Abstract 191: Flushing Profile of ER Niacin/Laropiprant in Patients with Primary Hypercholesterolemia or Mixed Dyslipidemia
PURPOSE: Niacin is underutilized due to prostaglandin D2 (PGD2)-mediated flushing. Laropiprant (LRPT) is a PGD2 receptor antagonist that reduces flushing associated with extended release niacin (ERN). This Phase III double-blind study evaluated flushing and lipid efficacy of a combination tablet of ERN/LRPT.
METHODS: 1613 dyslipidemic patients (pts), 66% of whom were receiving statin treatment, were randomized 3:2:1 to ERN/LRPT 1 g/20 mg, ERN 1 g, or placebo (PBO). After 4 wks, doses were doubled (ERN/LRPT =2 g/40 mg as 2 1g /20 mg tablets) for 20 additional wks.
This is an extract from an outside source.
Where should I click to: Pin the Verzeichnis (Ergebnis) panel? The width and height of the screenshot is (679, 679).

Effects of ERN/LRPT vs ERN on patient-reported flushing severity during therapy initiation (Wk 1) and maintenance (Wks 2–24) were assessed using a validated Global Flushing Severity Score, which patients completed using a daily eDiary.
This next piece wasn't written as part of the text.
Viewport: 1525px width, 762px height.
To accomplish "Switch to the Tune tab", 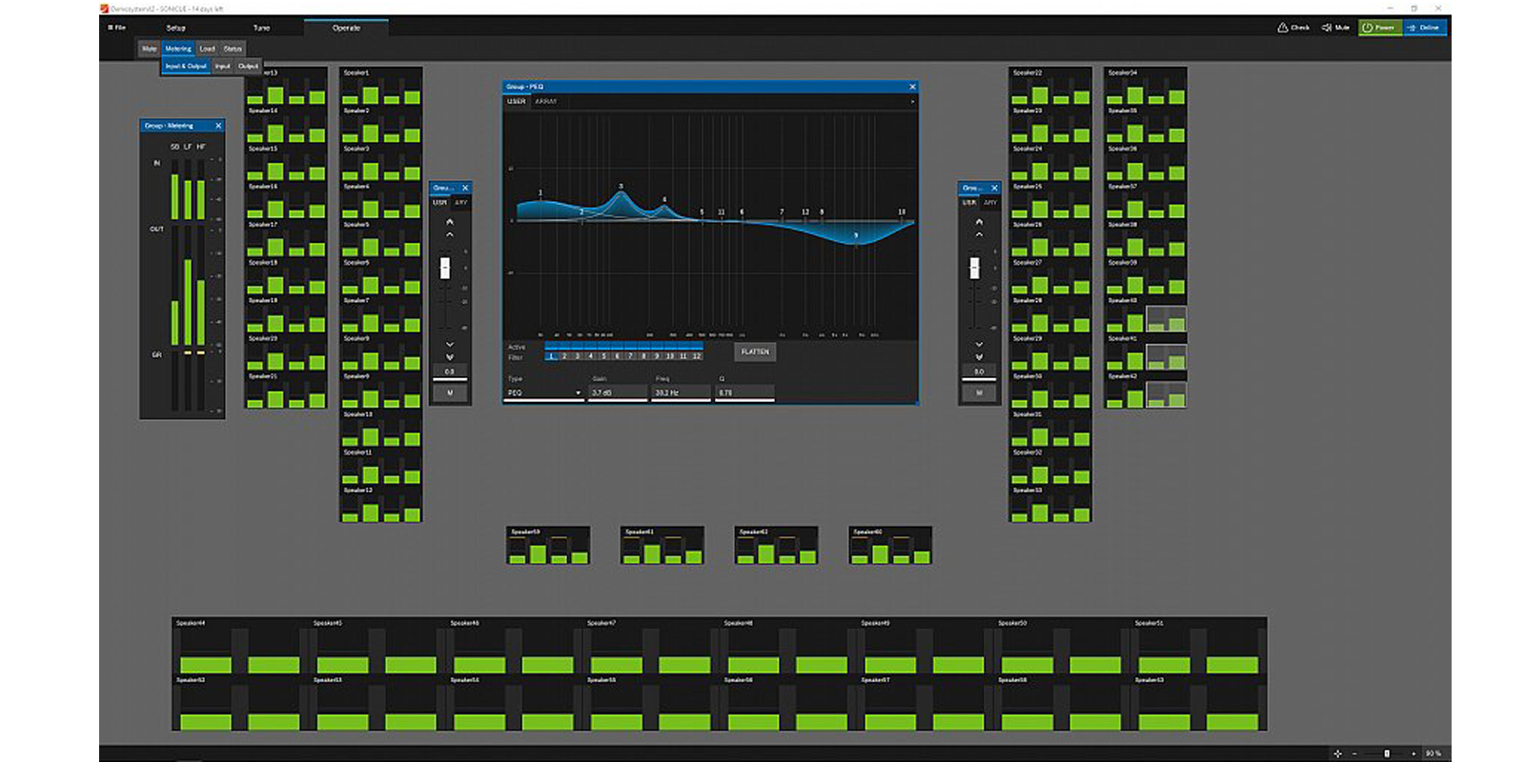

RESULTS: Pts on ERN/LRPT reported significantly lower flushing intensity during Wk 1 compared to ERN alone (p<0.001). During Wks 2–24, pts on ERN/LRPT had less flushing as measured by (1) % of patients and (2) days/week with “moderate or greater” flushing vs pts taking ERN (Figure⇓). More ERN pts (22%) discontinued due to flushing than ERN/LRPT pts (10%). Relative to PBO, ERN/LRPT 2 g produced significant (p<0.001) LS mean changes in LDL-C (− 18.4%), triglycerides (− 25.8%), non-HDL-C (− 19.8%), apolipoprotein (Apo) B (− 18.8%), HDL-C (18.9%) and Apo A-I (6.9%).
CONCLUSIONS: The improved flushing profile of ERN/LRPT vs ERN, with robust lipid efficacy, supports a simplified 1 g →2 g 4-wk dose escalation regimen and should allow more pts to effectively reach and maintain a 2 g dose of niacin, a therapy proven to reduce cardiovascular risk.